▸ Problem to solve
Where a line in the material below has the string "agent", please report it.

****

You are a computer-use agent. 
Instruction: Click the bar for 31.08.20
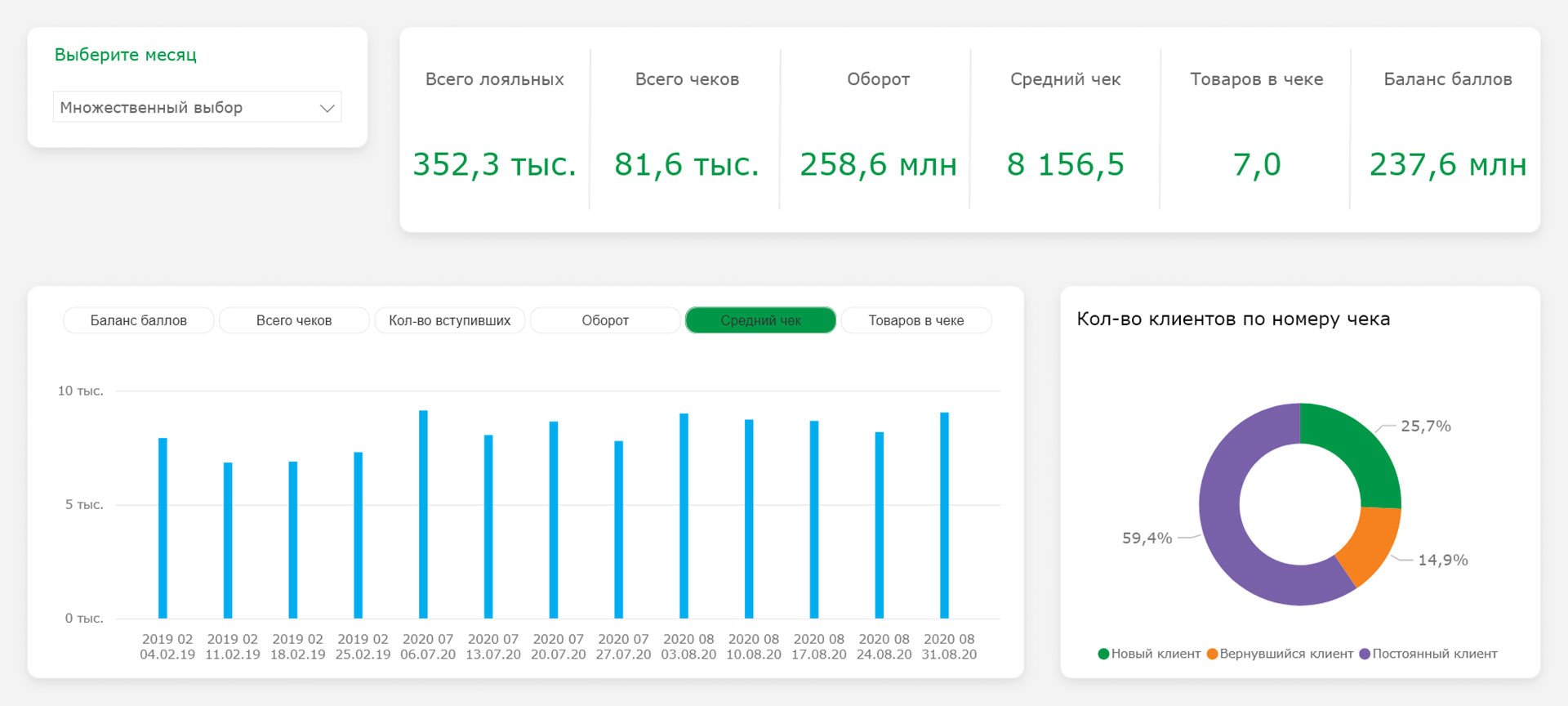tap(944, 515)
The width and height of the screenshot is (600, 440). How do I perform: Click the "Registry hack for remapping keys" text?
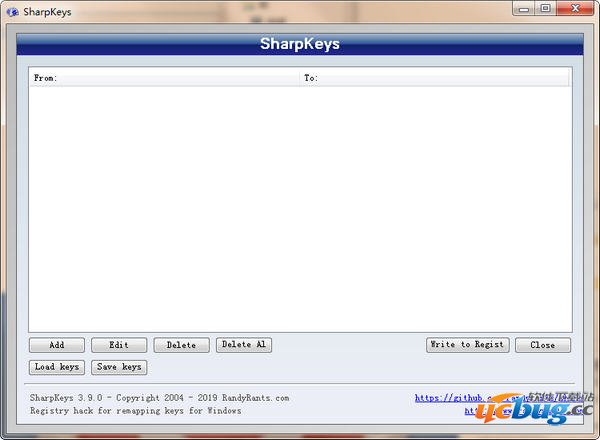point(136,411)
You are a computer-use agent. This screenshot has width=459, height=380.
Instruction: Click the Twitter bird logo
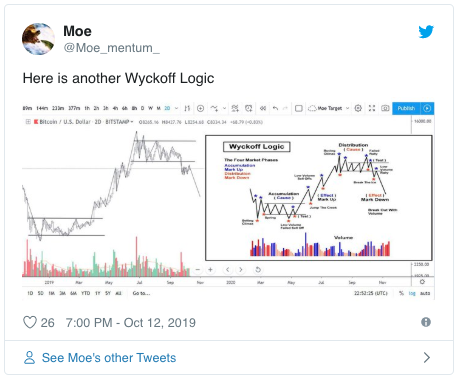[x=426, y=32]
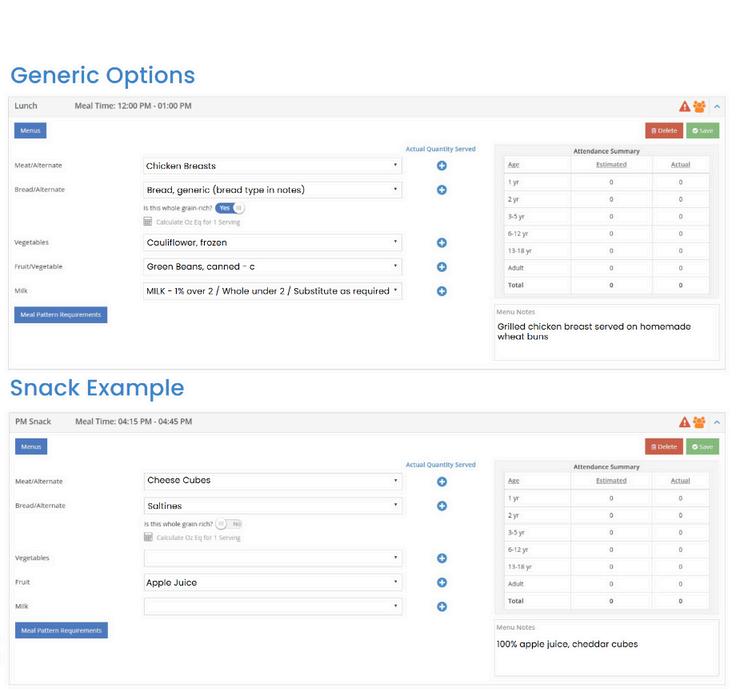Image resolution: width=744 pixels, height=692 pixels.
Task: Open the empty Vegetables dropdown in PM Snack
Action: 273,558
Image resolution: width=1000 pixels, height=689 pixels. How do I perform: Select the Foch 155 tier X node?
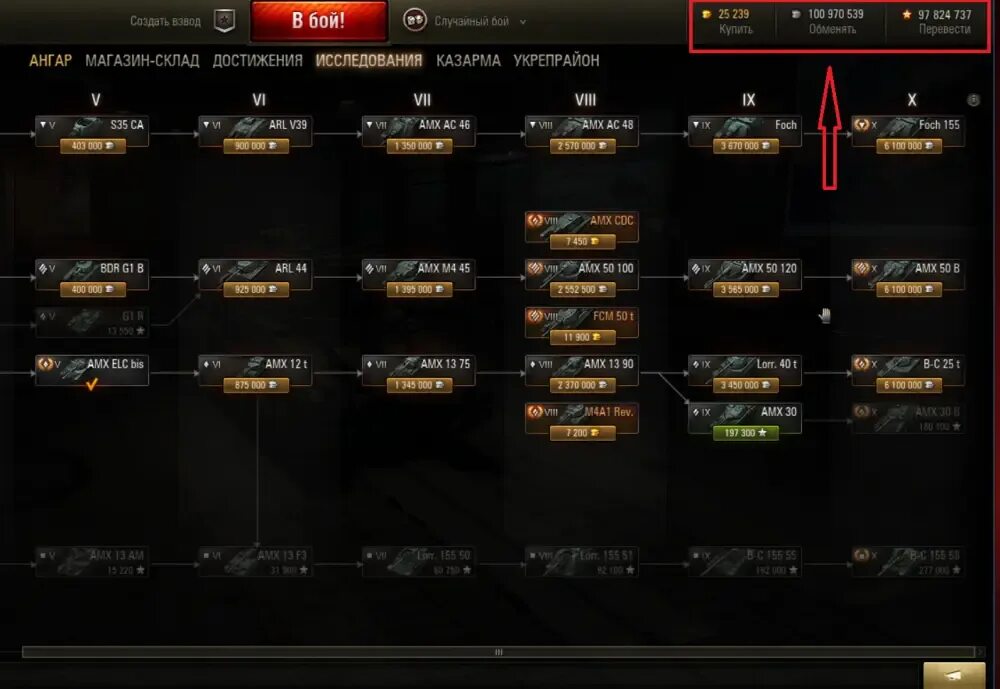click(908, 132)
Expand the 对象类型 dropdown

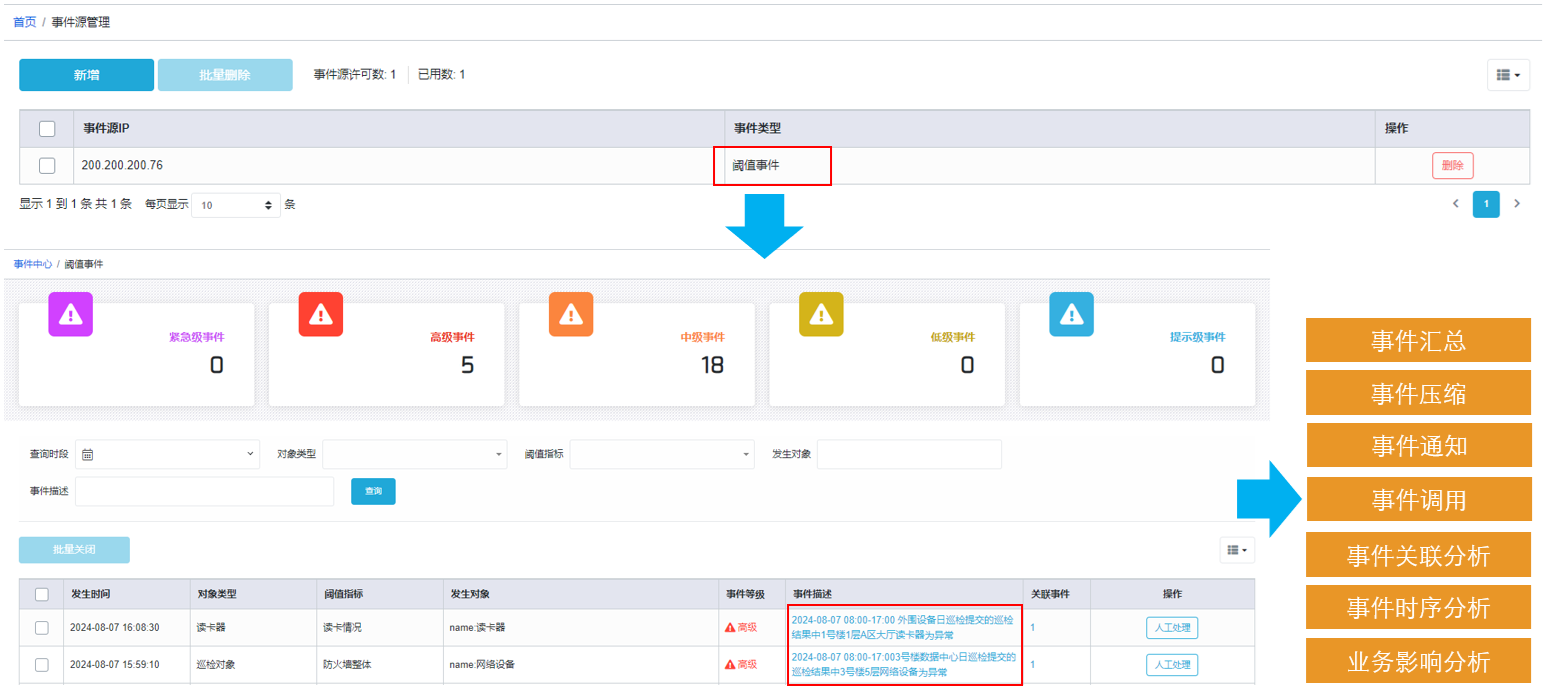coord(414,454)
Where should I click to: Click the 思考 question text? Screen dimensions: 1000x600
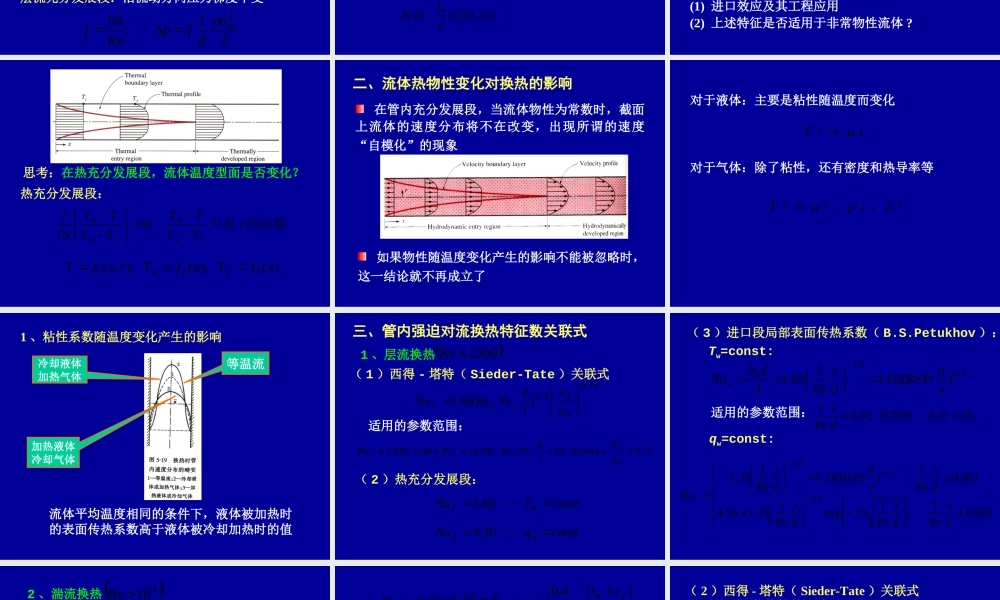pyautogui.click(x=160, y=172)
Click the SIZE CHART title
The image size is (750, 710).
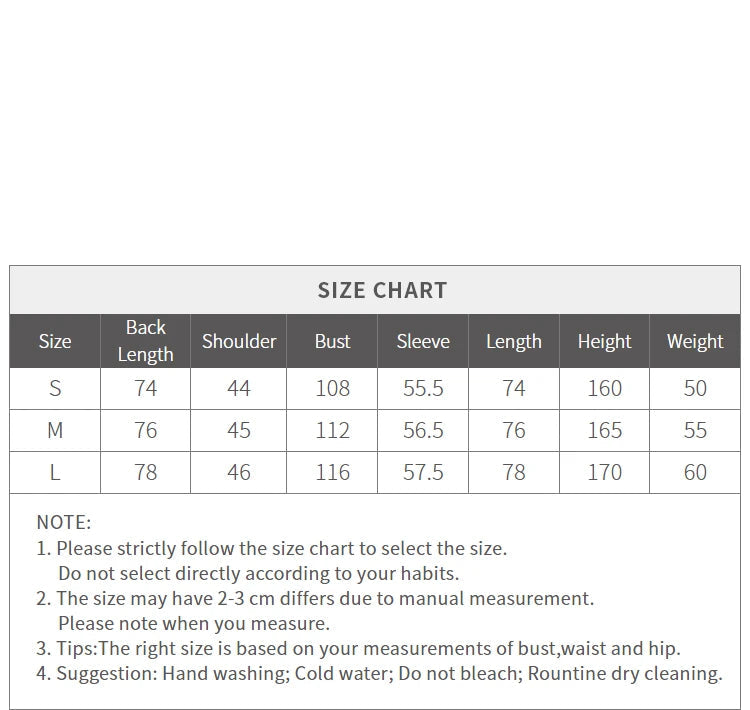382,290
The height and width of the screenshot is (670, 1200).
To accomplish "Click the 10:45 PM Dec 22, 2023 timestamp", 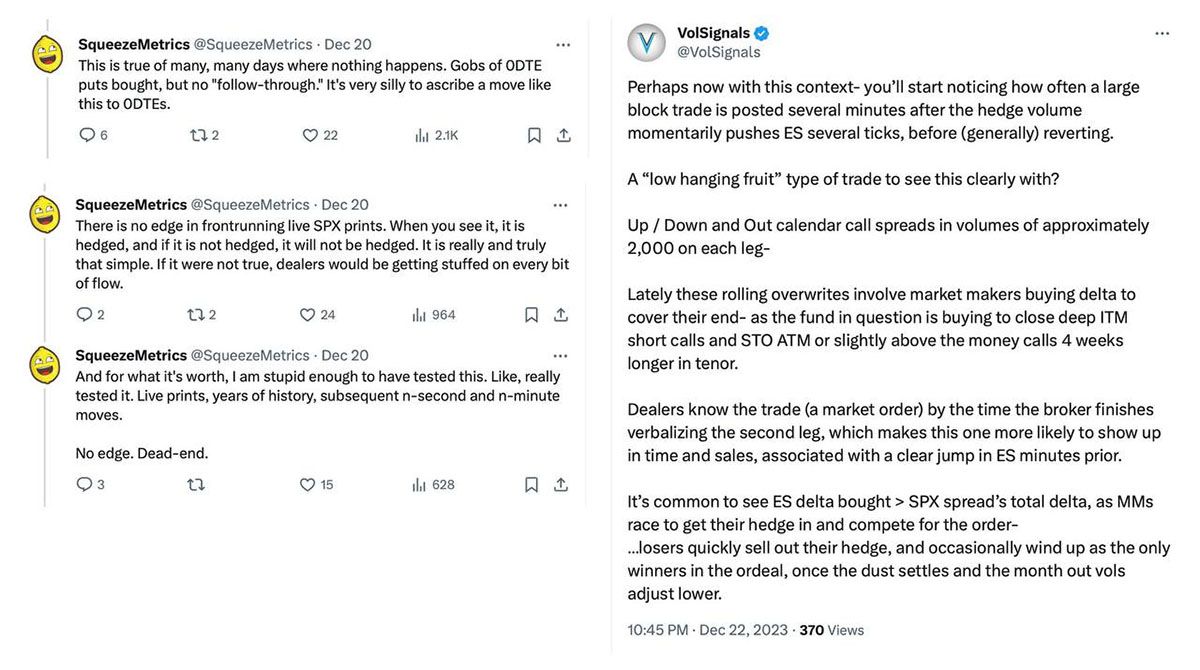I will pos(707,630).
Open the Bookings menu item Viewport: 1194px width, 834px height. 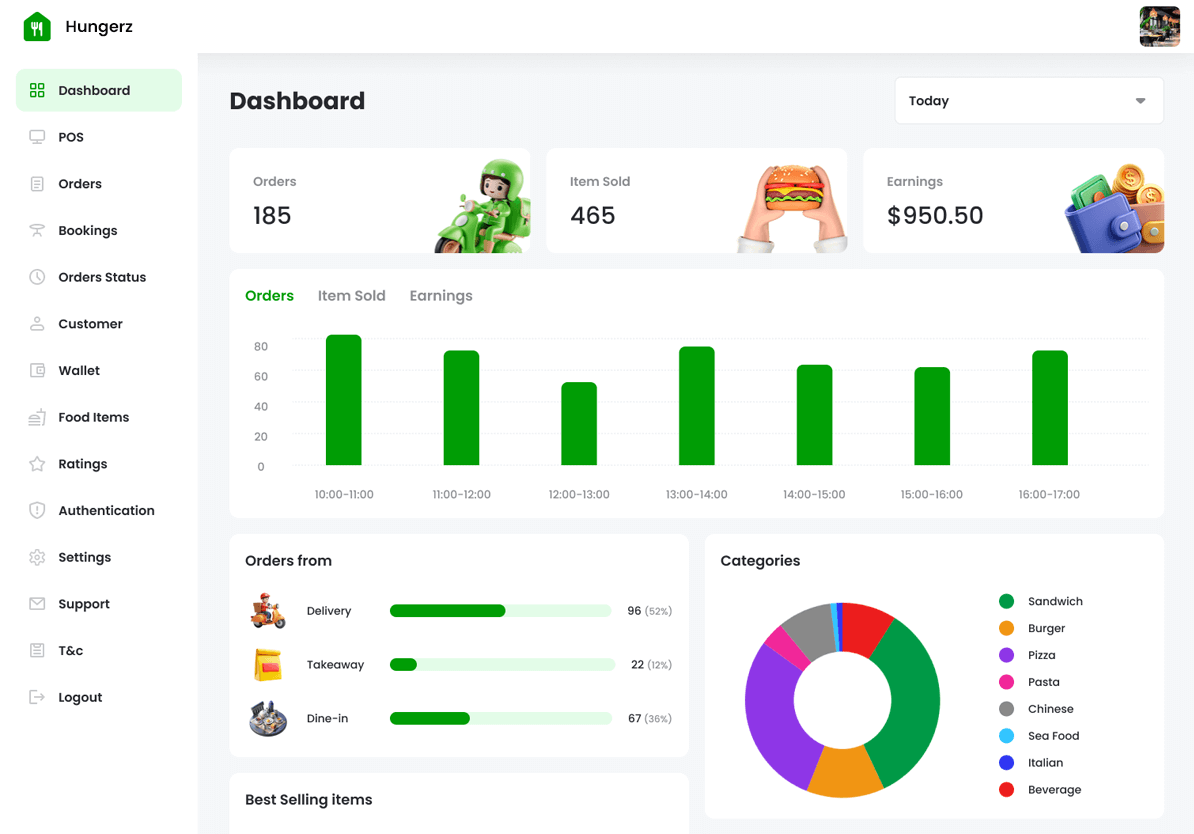(88, 231)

****

▸ Output
You are a computer-use agent. 
You are a computer-use agent. This screenshot has width=459, height=380.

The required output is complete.